One of the key contributions of this study is to bring policymakers attention to the growing need of analysing disease burden trends for various population groups and tailor programmes accordingly. The current programming approach rarely recognises such inequities, and may not be sufficient to improve the overall health of children, especially in the Northeast. As evidenced from our findings, a rise in prevalence of some indicators between 2016 and 2020 has impeded them from achieving effective AARRs and slowed progress [23]. High concentrations of marginalised populations and diverse social cultures in NE are complicated by difficult access to mainstream resources. This necessitates policies and programmes to make adaptability a fundamental element. Reporting childhood malnutrition data by socioeconomic groups in the national and state reports may assist in more granular programmatic decision-making for different communities.
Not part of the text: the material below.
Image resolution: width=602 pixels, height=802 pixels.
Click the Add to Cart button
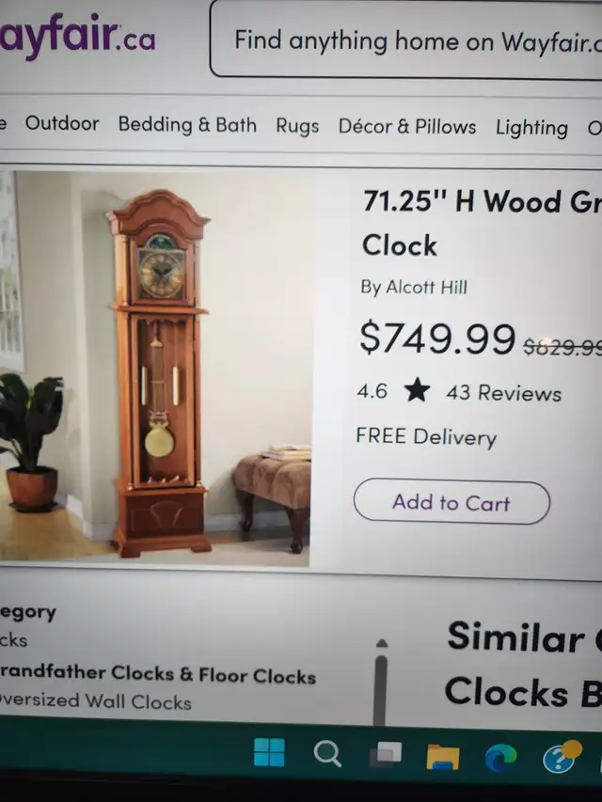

Further, developing India-specific overweight reduction targets can control its rise. Moreover, educating lower socioeconomic communities on proximal causal factors of child health could aid in reducing the equity-gap.

This study has some limitations. A large variation in the sample sizes of Assam and Meghalaya in NFHS-4 and NFHS-5 were noted which should be considered before interpreting their prevalence. It is also important to understand the linkages between childhood overweight/obesity and the concurrent occurrence of stunting and anaemia in these states [50]. We do not extensively compare our findings with NFHS-5 Phase-2 states as their data was collected after the onset of the COVID-19 pandemic, thereby making the two phases incomparable.

Conclusion

We note a high burden of the studied childhood health outcomes in the NE states, contributed by stagnant or worsening undernutrition and moderate levels of diarrhoea. A rapid rise in overweight and reversal of gains in anaemia since 2016 further complicate the inferences. While the trends in NE is similar to other parts of India, some of these states require special attention owing to the contextual challenges. A greater predisposition of these outcomes is noted among some tribal and marginalised populations. Evidently, past programmes have had limited impact on reduction, hence it is recommended that policymakers focus on improving the coverage, quality, accountability and acceptance of the existing programmes before launching new programmes. Periodic evaluations of active programmes are required to assess programme fitness and success specifically for vulnerable communities. Moreover, tribal populations should be encouraged to consume indigenous food to prevent food insecurity rather than commercial products; however, there is a need to assess the nutritional value of these in NE. Further epidemiological studies on the health outcomes and their causal factors, categorised by socioeconomic groups, using a gender-disaggregated approach are needed in NE. The impact of childhood endemic and parasitic diseases on child health in NE is required. The prevalence of the studied indicators is expected to worsen in the next round due to a rise in food insecurity and health-service interruption due to the COVID-19 pandemic.